Today's column may offend, so if you're of delicate mind, turn the page now. Don't keep reading then whinge to the editor, the Race Relations Commissioner or Press Council because the truth hurts.

The general population is becoming immune to child bashing in this country. It's such an everyday occurrence that we're apathetic towards it.

Television footage of pig farmers housing sows in farrowing crates, or dairy farmers inducing cows to abort calves on demand, provokes more outrage than another story of a child homicide.

The sight of slain police dog Gage generated more anger than pictures of baby Cezar Taylor, the latest to die, allegedly at the hands of his mother's boyfriend.

Every week at least one child is admitted to Starship Hospital with non-accidental injuries and many people at the cliff-face - doctors, nurses, police, social workers - desperately care about this and have done so for years.

But no matter how hard they try, nothing, (I'll say it a little louder), NOTHING reduces our appalling international record for child abuse.

What are some of the common denominators?

Apologists blame poverty. Okay then, let's see what Children's Commissioner John Angus said about child poverty last June. Child poverty is higher in sole-parent headed households - 52 per cent, compared with 13 per cent in two-parent households.

He also points out the child poverty rate is disproportionately high among Maori and Pacific Island children and too many children are spending too long brought up on benefits.

Seventeen per cent of children born in 2001 spent four years on benefits before they turned five and 20 per cent of 15-year-olds last year had spent more than seven of their first 13 years of life raised on welfare.

We also have one of the highest teenage pregnancy rates in the OECD and one of the worst infant mortality rates.

Isn't it glaringly obvious? Babies born to young, unattached, unsupported, poor Maori or Pacific girls, dependent on welfare, are more likely to be killed or bashed.

What to do?

These girls don't deliberately get pregnant to get the Domestic Purposes Benefit but they are a magnet for lowlife mongrels who want easy sex and a roof over their heads, then bash their kids when they won't stop crying.
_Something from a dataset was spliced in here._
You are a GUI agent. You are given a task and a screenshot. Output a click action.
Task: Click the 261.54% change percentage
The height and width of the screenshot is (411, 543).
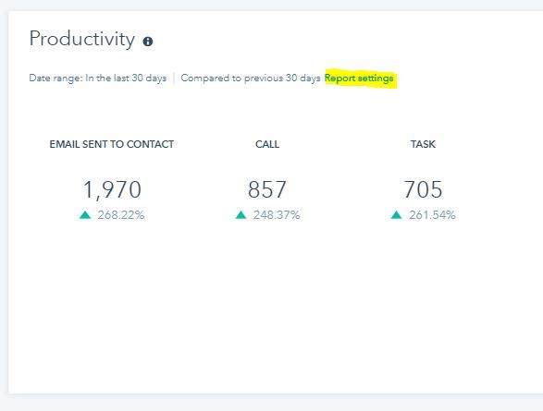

Blogger Lindsay Mitchell (lindsaymitchell.blogspot), who has campaigned for welfare reform for nearly a decade, shrugs off death threats to advocate temporary and conditional assistance for those over 18: teenage mums should stay at school and live at home, or under adult supervision, to qualify. Long-term dependence must not be an option.

And she's right. Incentives work - instead of welfare protecting these mothers, it has done the opposite: "It's just dreadful what we have let develop under the guise of a caring, compassionate welfare state."

But, right now, we have children in danger; what about them? We can't remove all at-risk children, as some suggest, because there just ain't enough places to remove them to.

As usual, we blame Child Youth and Family (me included) but this time I spoke, off the record, to some social workers.

They're buggered, to put it mildly. Many of them have 30 families on their caseload, some really violent. Social workers are regularly threatened. How can they protect children in this environment? We need more social workers for starters.

Maori social workers confirm it's mostly Maori mothers and children in danger, with some being severely sexually abused.

If the Government can find money to restore old wharf sheds, it can find money to pay social workers more and recruit teams - trusted people to help CYF supervise at-risk families. Don't take the babies away - help the mums and boot out the boyfriends.

This week, I attended a reunion at Porirua's He Huarahi Tamariki, founded years ago by Susan Baragwanath as a school for teenage mums and dads.

I caught up with Helen, who was a struggling school student with two kids when she was cover girl for the 2001 North & South story I wrote on teenage pregnancies.

She's still with her partner, completing her science masters and begins her PhD next year.

Short term DPB + education + adult supervision = happy ending.